Oft ist es ein einzelnes Werk, für das ein Künstler am berühmtesten ist. Denk nur an Leonardo da Vinci und die Mona Lisa. Oder Damien Hirst und seinen toten Hai im Glastank.

Wie Du Dich als Künstler am Kunstmarkt positionieren kannst

Folgende Ansätze eignen sich also, um sich als Künstler am Kunstmarkt zu positionieren:

  • Kunststile
  • Techniken
  • Motive
  • Themen
  • Spektakuläre Einzelwerke
  • Länder oder Regionen

Natürlich kombiniert jeder Künstler diese Ansätze. Picasso begann als MALER, der KUBISTISCHE Werke schuf. Auf diese Weise lassen sich aber auch neue Positionen auf dem Kunstmarkt finden. Ein Beispiel wäre, wenn jemand als erstes kubistische Plastiken gestaltet hätte. Das könnte aber gut Picasso selbst gewesen sein, dass konnte ich noch nicht genau recherchieren.

Aber es kommt immer wieder vor, dass Künstler sich einen Namen machen, indem sie ein Kunstphänomen auf andere Bereiche übertragen.

Das funktioniert auch über den Ortsfaktor: So gibt es beispielsweise den bekanntesten Porträtmaler der Welt, aber eben auch den bekanntesten Porträtmaler Deutschlands. Ja, eine Positionierung wäre sogar, der bekannteste Porträtmaler einer Stadt zu sein.

Die entscheidende Frage, die Du Dir als Künstler stellen musst, wenn Du berühmt werden willst, ist also:

FÜR WAS will ich berühmt werden?

Schritt 4: Präsentation
Das Funkeln des Stars

– Die Präsentation von Kunst und Künstler

„Ein Maler ist ein Mann, der malt, was er verkauft. Ein Künstler ist dagegen ein Mann, der das verkauft, was er malt.“

Pablo Picasso

Klick einmal auf diesen Link und sieh Dir die Porträtfotos von Picasso an:

https://www.google.com/search?q=picasso+photo+portrait&tbm=isch

Glaubst Du, dass sich Picasso hier einfach hat irgendwie fotografieren lassen?

Oder glaubst Du, dass Picasso bei jedem einzelnen Foto bewusst war, dass er fotografiert wurde und dass er sich überlegt und ganz bewusst in Szene gesetzt hat?

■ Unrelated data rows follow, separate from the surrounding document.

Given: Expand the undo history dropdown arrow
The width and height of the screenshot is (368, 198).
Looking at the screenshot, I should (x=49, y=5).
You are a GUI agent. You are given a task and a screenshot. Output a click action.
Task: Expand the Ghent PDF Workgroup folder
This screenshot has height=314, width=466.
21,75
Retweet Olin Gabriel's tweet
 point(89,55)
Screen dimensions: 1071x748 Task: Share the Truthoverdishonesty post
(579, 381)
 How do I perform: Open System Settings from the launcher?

Du erkennst es an diesen Fotos: Picasso wusste, wie er stehen sollte, wie seine Haltung aussehen soll, wie er gucken soll, wo er fotografiert werden wollte, was alles auf dem Foto zu sehen sein sollte und ja, sogar welche Kleidunge er dabei tragen sollte – oder auch welche nicht.

Picasso war sicher ein Meister der Selbstdarstellung. Meister ist vielleicht nicht das treffendste Wort. Er war ein Profi der Selbstdarstellung. Das trifft es wohl eher. Er hat sich und seine Kunst professionell präsentiert.

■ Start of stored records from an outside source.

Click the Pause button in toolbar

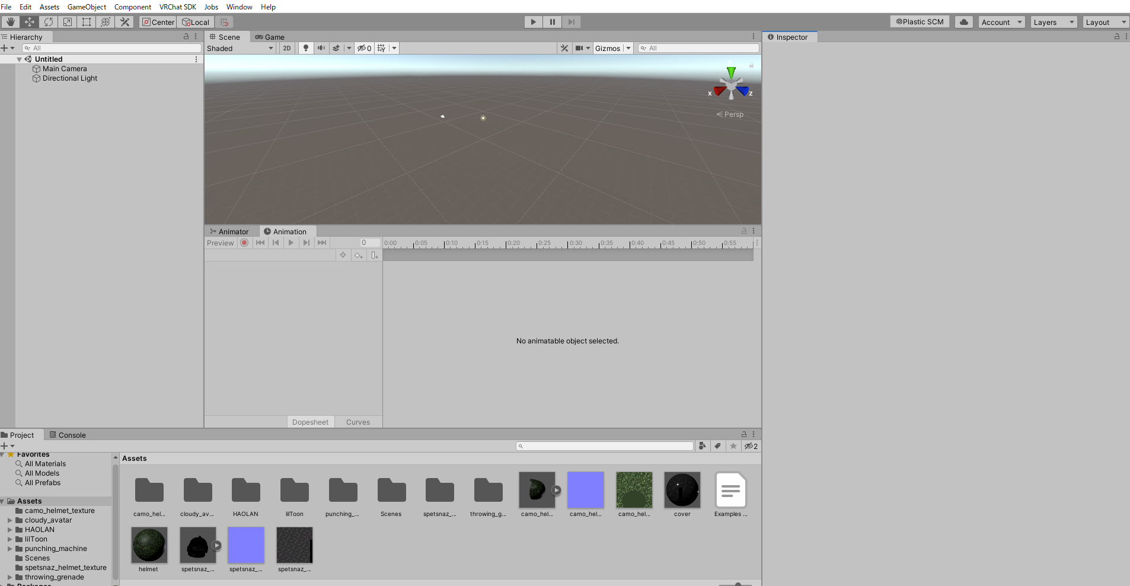552,22
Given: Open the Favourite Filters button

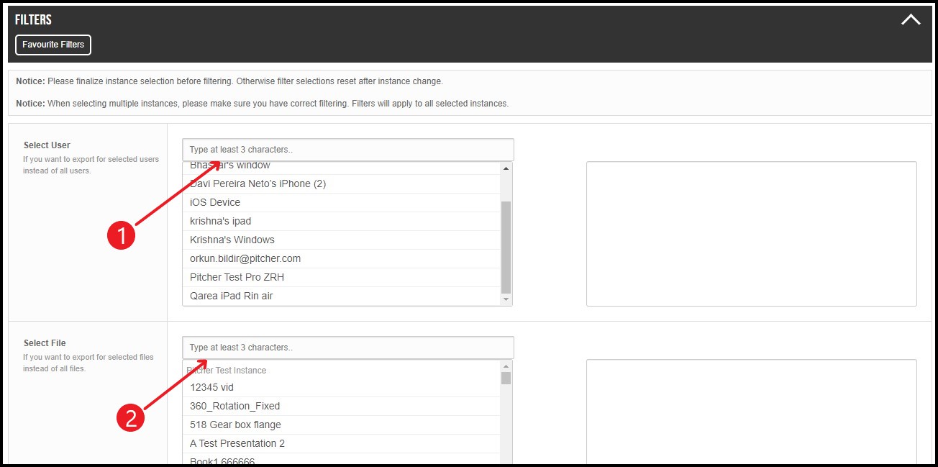Looking at the screenshot, I should pyautogui.click(x=53, y=45).
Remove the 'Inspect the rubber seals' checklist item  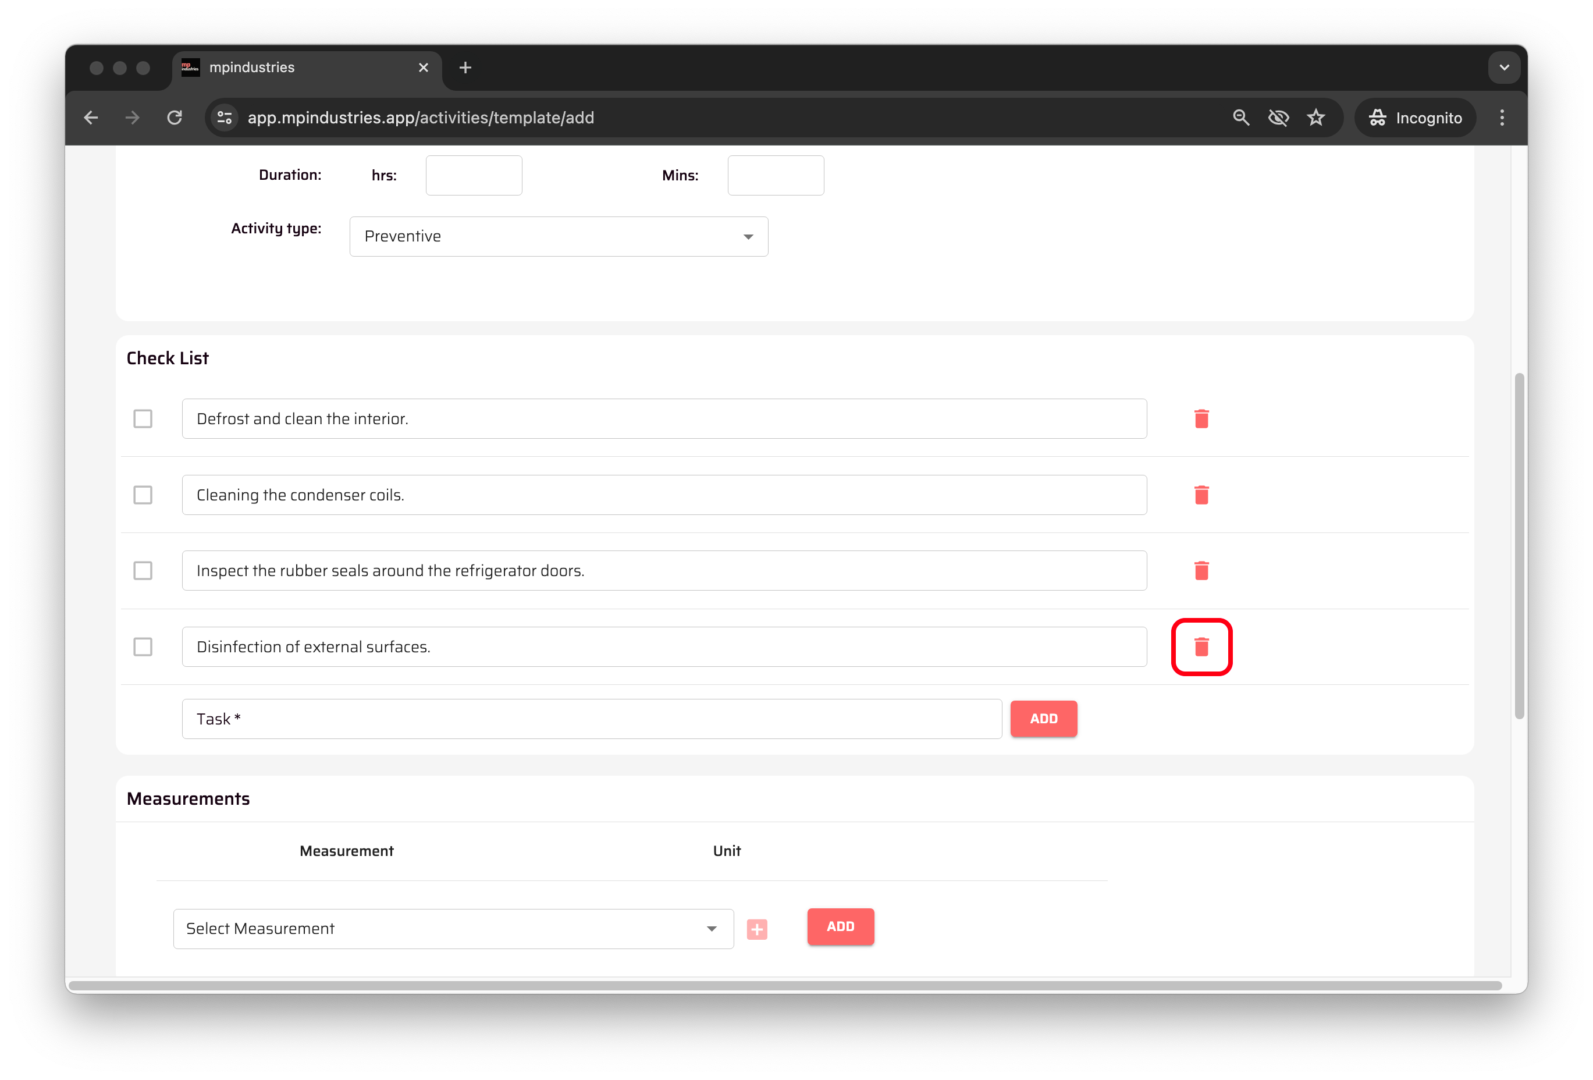(1201, 571)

Ja, genau das gehört bei einem professionellen Künstler eben auch dazu:

Die professionelle Präsentation und Selbstvermarktung.

Was gehört alles zur professionellen Selbstdarstellung?

  • professionelle Präsentation der Kunstwerke:
    Rahmen, Beleuchtung, Fotos etc.
  • professionelle Präsentation des Künstlers:
    Porträtfoto, Biografie, Texte etc.
  • professionelle Kommunikation:
    Interviews, Fotos, Ausstellungen, Briefe, E-mails etc.

Wenn Du unsicher bist, ob Deine Präsentation, Dein Foto, Dein Text, Deine Website oder was auch immer diesem Standard entspricht, kannst Du Dir auch einfach folgende Frage stellen:

Deine Prüffrage:
Würde Pablo Picasso sich heute damit öffentlich präsentieren?

Im Prinzip ist es ganz einfach: Wenn Du als Künstler ernst genommen werden willst, dann musst Du Dich und die Präsentation Deiner Kunst und Deiner Person genauso ernst nehmen.

Vielleicht fragst Du Dich jetzt: Was für Fotos soll ich denn nun von mir machen? Im Atelier? Beim Malen? Oder nur das Gesicht? Und was soll ich anziehen?

Die Fragen sind durchaus berechtigt und das Spektrum, wie andere Künstler sich ablichten lassen, ist natürlich breit. Erinner Dich nur an die verschiedenen Fotos von Picasso.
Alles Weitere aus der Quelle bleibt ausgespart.